This commitment to rule of law was heavily influenced by both Enlightenment insights and biblical convictions. The founders were realists about human nature. James Madison famously wrote in The Federalist No. 51 that “If men were angels, no government would be necessary.” The flip side of that insight is that because humans are fallible (a view informed by the Christian doctrine of original sin), those who govern must be both empowered and restrained by law. The founders knew from history that unchecked power led to abuse; thus, they embedded legal limits and accountability structures at every level of government. For example, the president is bound to execute the laws, judges are bound to the Constitution, and legislators are bound by both public opinion and constitutional bounds. John Adams captured the essence when he described the ideal American system as “a government of laws, and not of men.” In the Massachusetts Constitution of 1780 (largely drafted by Adams), Article XXX declared that the government should be set up “to the end it may be a government of laws and not of men.” This phrase echoed the lex rex principle: laws, not individual rulers’ wills, are to govern. The founders inherited this ideal in part from their English ancestors (the Magna Carta tradition and British common law) and in part from their Judeo-Christian heritage.

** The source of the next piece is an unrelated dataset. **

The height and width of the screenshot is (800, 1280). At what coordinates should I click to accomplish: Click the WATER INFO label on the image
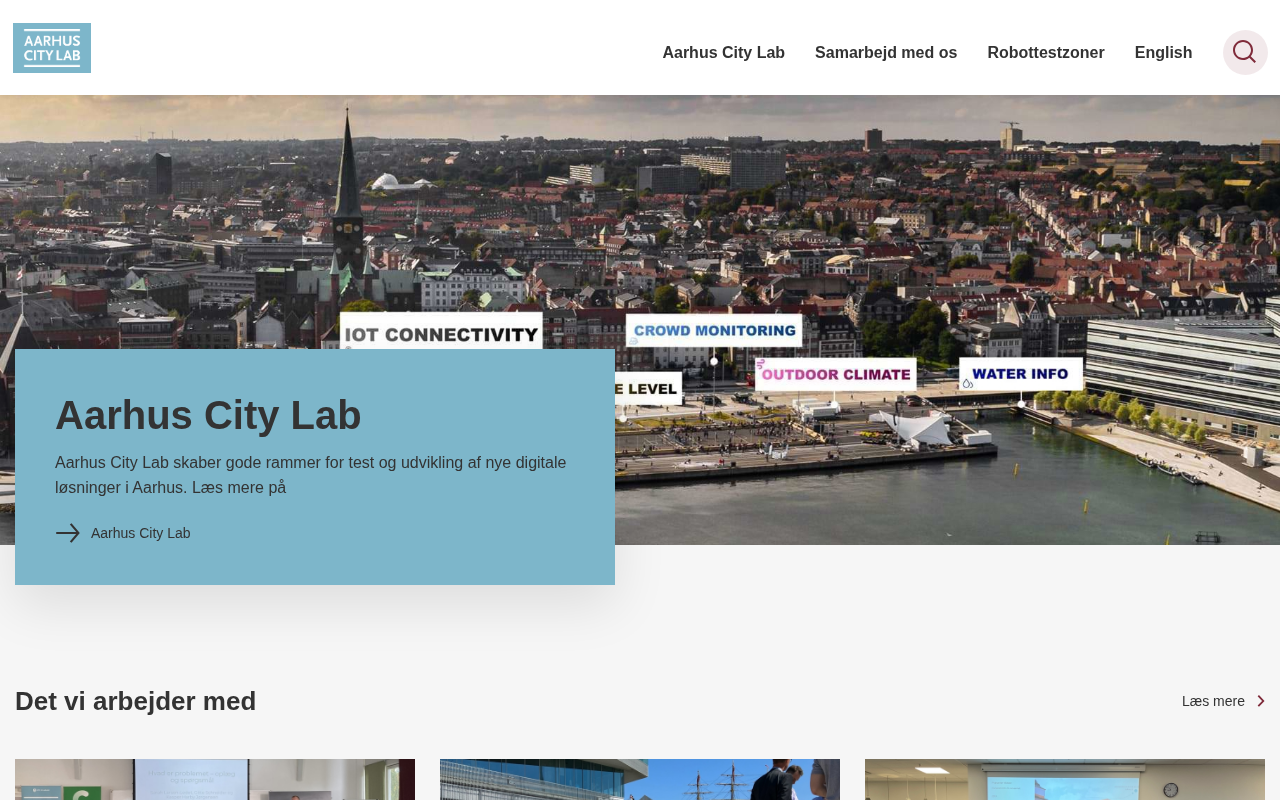pyautogui.click(x=1020, y=374)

Significantly, modern research confirms that the Bible was a formative influence on the founders’ political ethos. Political scientist Donald Lutz conducted an extensive study of American political writings from 1760 to 1805 and found that the Bible was the most frequently cited source in that discourse . Astonishingly, approximately one-third of all citations in founding-era literature were from the Bible—far more than from any single Enlightenment writer . The Book of Deuteronomy (which reiterates God’s law) was the most quoted work of all, cited nearly twice as often as John Locke’s writings . This doesn’t mean the founders set out to create a theocracy (they explicitly did not), but it does show that biblical concepts of law, justice, and authority permeated their thinking. Even the “secular” authors the founders loved—Montesquieu, Blackstone, Locke—were themselves deeply influenced by Christian natural law ideas . As Lutz observes, when reading broadly in the literature of the Revolution, “one cannot but be struck by the extent to which biblical sources used by ministers and Whigs undergirded the justification for the break with Britain and the basic principles of Americans’ writing their own constitutions” . In other words, lex rex was often preached from colonial pulpits. Sermons spoke of the Hebrew Republic under Moses, the covenantal kingdom of Israel, and the justice of God, drawing analogies to the American situation . Ellis Sandoz, a scholar of the founding, notes that the American experiment was built on both secular reason and “the biblical faith” of the people . The result was a constitutional order that affirmed transcendent moral principles (natural rights, God-given equality, justice for all) as the foundation for positive law.

The U.S. Constitution thus can be seen as a practical outworking of lex rex. It established a supreme law (the Constitution itself) that even the rulers must obey. It carefully limited executive power—America would have no king, only an elected president subject to re-election and removable by impeachment for unlawful behavior. It created an independent judiciary to apply the law impartially even against the government if needed. And it made the legislature rather than a single ruler the source of most laws, reflecting the idea that law derives from the people (under God) rather than from one man’s will. In short, the Founders put into place mechanisms to ensure nobody in America could say “I am the law.” Instead, they all had to say “the law is above me.” This is the very essence of the rule of law.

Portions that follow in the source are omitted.